2. Core Building Blocks

Concept	Description
User / Group	Imported from an Identity Source (e.g., AWS Directory Service, Active Directory, Okta, Azure AD, etc.).
Permission Set	A template of IAM policies that define what permissions are granted once a user assumes an IAM role in an AWS account.
Assignment	A mapping of User or Group → AWS Account → Permission Set. This creates a dedicated IAM Role in the target account.
IAM Role (SSO Role)	Automatically provisioned in each target AWS account. The trust policy allows the IAM Identity Center service to assume the role on behalf of authenticated users.

 3. Fine-Grained Permission Model

a. Permission Set Composition

A Permission Set can include:

• AWS Managed Policies (e.g., ReadOnlyAccess, AdministratorAccess)
• Customer Managed Policies
• Inline Policy JSON (custom fine-grained controls)

Example inline policy for fine-grained S3 access:

{

  "Version": "2012-10-17",

  "Statement": [

    {

      "Effect": "Allow",

      "Action": ["s3:GetObject", "s3:ListBucket"],

      "Resource": [

        "arn:aws:s3:::twtechfinance-data",

        "arn:aws:s3:::twtechfinance-data/dev-ou/*"

      ]

    }

  ]

}

NB: This policy could be embedded inside a Permission Set assigned only to a specific group (e.g., FinanceViewers).

b. Scoped Assignments Across Accounts

Assignments can be fine-grained across accounts:

• Group DevOps → Account Prod → ReadOnlyAccess
• Group DevOps → Account Staging → PowerUserAccess
• User Alice → Account Sandbox → AdminAccess

Thus, each combination of (User/Group + Account + Permission Set) generates a distinct IAM role per assignment, allowing least privilege enforcement per context.

c. Attribute-Based Access Control (ABAC) Extension

When you connect an external IdP, you can pass user attributes (e.g., department, project, environment) as session tags.
IAM policy conditions can then reference those tags for dynamic fine-grained control.

Example policy:

{

  "Effect": "Allow",

  "Action": "s3:*",

  "Resource": "arn:aws:s3:::project-${aws:PrincipalTag/project}/*"

}

This grants access dynamically based on the user’s assigned project attribute — no need to create separate permission sets per project.
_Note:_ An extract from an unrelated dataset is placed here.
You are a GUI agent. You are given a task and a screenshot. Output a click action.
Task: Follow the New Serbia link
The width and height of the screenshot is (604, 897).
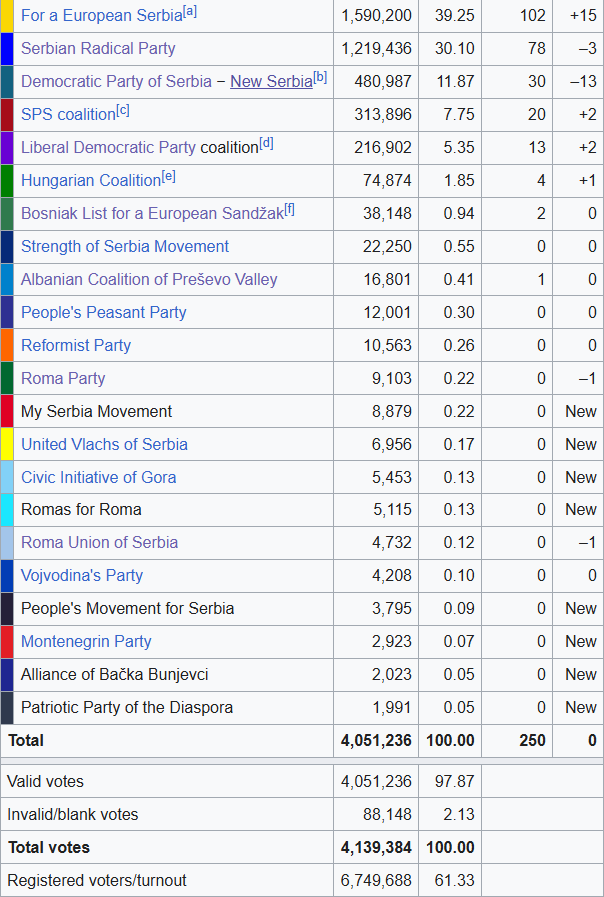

 4. Assignment Lifecycle and Propagation

1. Create a Permission Set in IAM Identity Center.
2. Assign it to a User/Group and AWS Account.
3. IAM Identity Center provisions:
• An IAM Role in the target AWS Account.
• An inline or attached managed policy based on the Permission Set.
4. User authenticates via IdP → IAM Identity Center → AWS STS.
5. STS issues temporary credentials for the specific SSO Role.
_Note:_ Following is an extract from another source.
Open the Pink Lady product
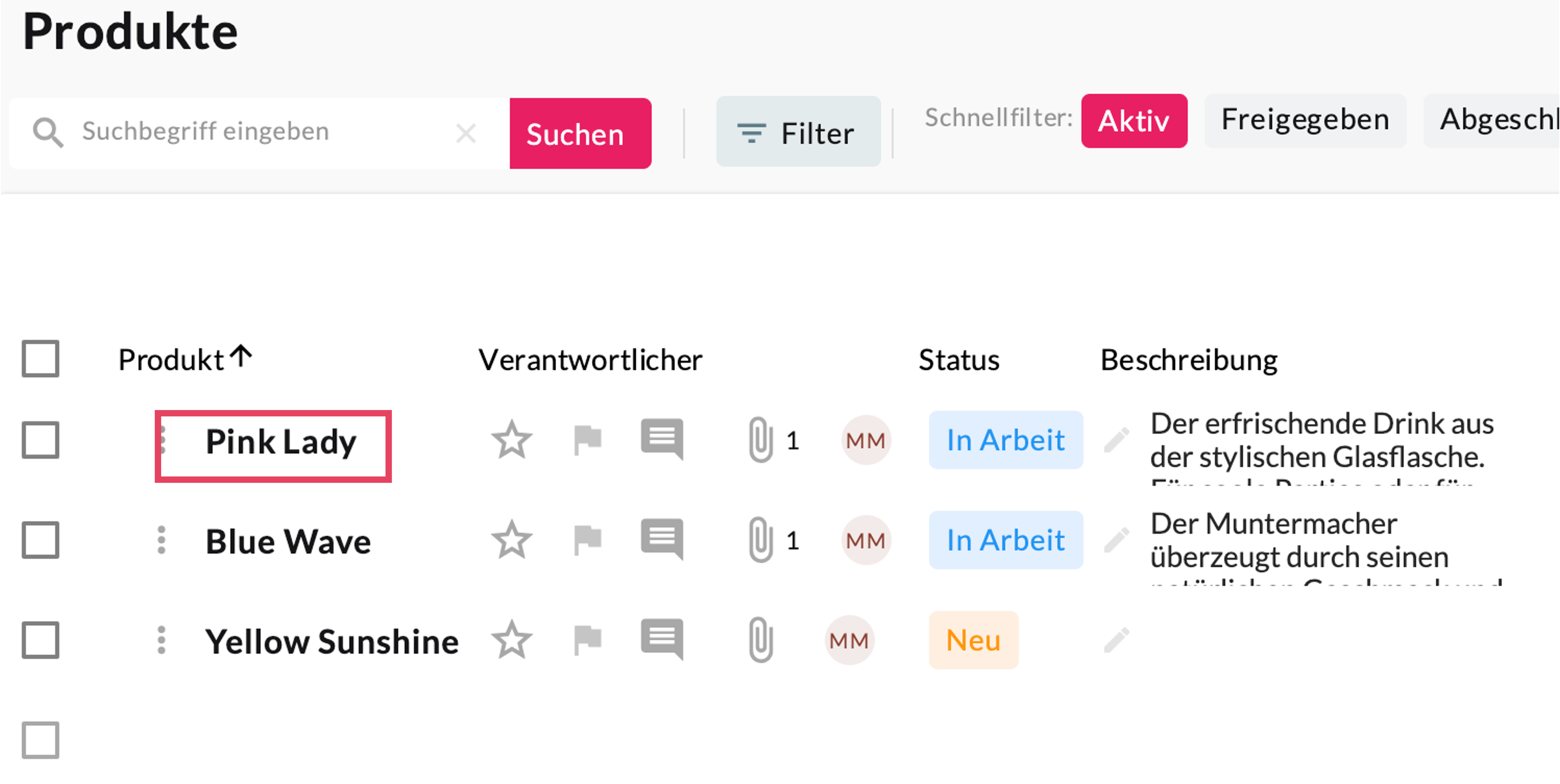 [281, 442]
If an assignment is revoked, IAM Identity Center automatically removes the IAM Role and associated policies in that account.
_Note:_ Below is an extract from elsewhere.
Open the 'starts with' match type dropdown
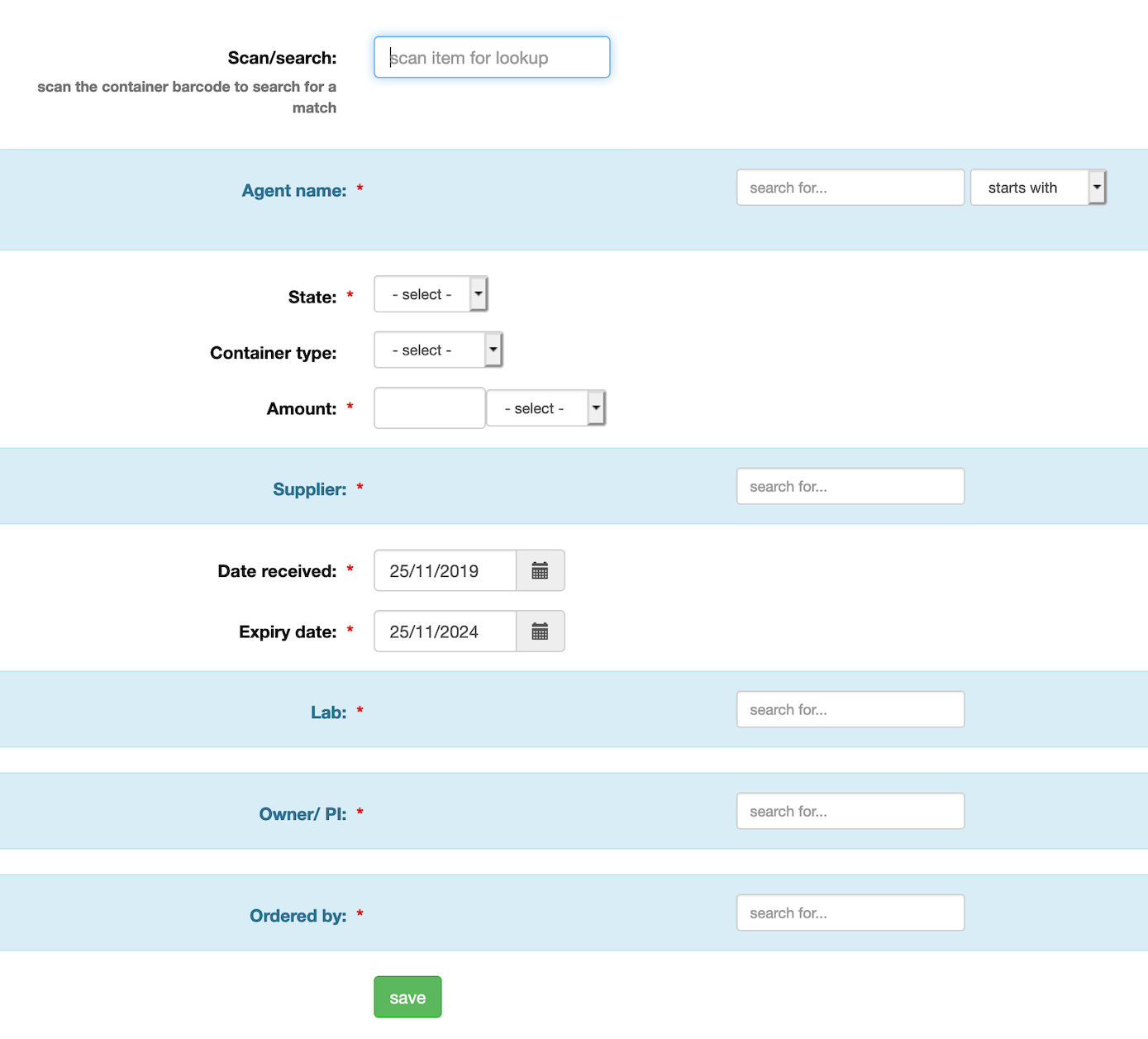This screenshot has width=1148, height=1039. click(x=1097, y=187)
 5. Policy Evaluation Flow

1. User signs in to the Identity Center portal via the IdP (SAML/OIDC).
2. IAM Identity Center fetches the user’s group memberships and assignments.
3. The user selects a target AWS account + permission set (role).
4. IAM Identity Center calls AWS STS to assume the role.
5. STS evaluates the trust policy of the IAM Role:
• Confirms the request came from the sso.amazonaws.com service principal.
• Checks if the user is authorized for that role.
6. STS issues temporary credentials scoped to that role’s policies.

 6. Advanced Features

Feature	Description
Account Assignment APIs	Automate assignment provisioning using sso-admin create-account-assignment.
Permission Set Provisioning Status	Track propagation across multiple accounts.
Delegated Administration	Allow an organization’s delegated admin account to manage Identity Center for all AWS accounts in the org.
Audit & Visibility	Use CloudTrail + Identity Center logs to monitor access and assignment changes.
Session Duration	Configure short-lived sessions per permission set (1–12 hours).

 

 7. Diagram: Fine-Grained Permissions & Assignments (Architecture Flow)

Flow:

1. External IdP authenticates the user (SAML/OIDC).
2. IAM Identity Center receives attributes and evaluates assignments.
3. IAM IC maps user/group to AWS Account and Permission Set.
4. Corresponding IAM Role is assumed via STS (Security Token Service).
5. Temporary credentials grant fine-grained access defined by inline/custom policies.